Es gilt, die Frage zu klären: Was sind die Aufgaben des öffentlich-rechtlichen ORF in den 10er Jahren des 21. Jahrhunderts, in einer Medienlandschaft, die noch nie so vielfältig und noch nie so stark gewesen ist? Welchen Rundfunk braucht das Land?

Barbara Philipps Bild, auf das sich Resetarits bezieht
Barbara Philipps Bild, auf das sich Resetarits bezieht(c) Karin Kraml

Der ORF war jahrzehntelang ein Monopol ohne Konkurrenz und noch immer beherrscht das sein Gebaren und unser Denken. Deshalb hilft bei der Beantwortung oben gestellter Fragen ein Positionswechsel.

Nehmen wir an, es gäbe eine öffentlich-rechtliche Zeitung, die durch den Kauf anderer Zeitungen durch Einhebung einer Zwangsgebühr finanziert wird. Welche Inhalte müsste das Medium transportieren, damit die Konsumenten eine solche Vorgangsweise akzeptieren? Wodurch würde sie sich von den marktorientierten Zeitungen unterscheiden? Welche Aufgaben fielen ihr zu?

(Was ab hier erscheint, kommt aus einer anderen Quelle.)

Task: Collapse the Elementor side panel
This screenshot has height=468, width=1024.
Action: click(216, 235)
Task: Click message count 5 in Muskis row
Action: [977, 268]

Eine solche Zeitung müsste freigespielt sein von wirtschaftlichen und machtpolitischen Interessen. Nicht die Höhe der Auflage wäre der Gradmesser ihres Erfolges, sondern Qualität, Ansehen, Glaubwürdigkeit. Eine solche Zeitung wäre die journalistische Instanz im Land. Sie müsste Identität stiften und positiven Einfluss üben.

Und weil der ORF nicht nur eine journalistische Komponente hat sondern auch eine spielerische, müssten für seine Unterhaltungsprogramme dieselben Kriterien gelten. Auch sie sind Ausdruck der Kultur unseres Landes. Die Menschen haben Anrecht darauf, im öffentlich-rechtlichen Fernsehen zu sehen, was sie jahrein, jahraus durch ihre Steuergelder finanzieren: hochwertige Theater- und Opernübertragungen, Spielfilme und Kinodokumentationen zur besten Sendezeit. Zum Beispiel.

Ein öffentlich-rechtliches Medium hat nur dann einen Sinn, wenn es durch seine Sonderstellung auch ganz besondere Aufgaben wahrnimmt.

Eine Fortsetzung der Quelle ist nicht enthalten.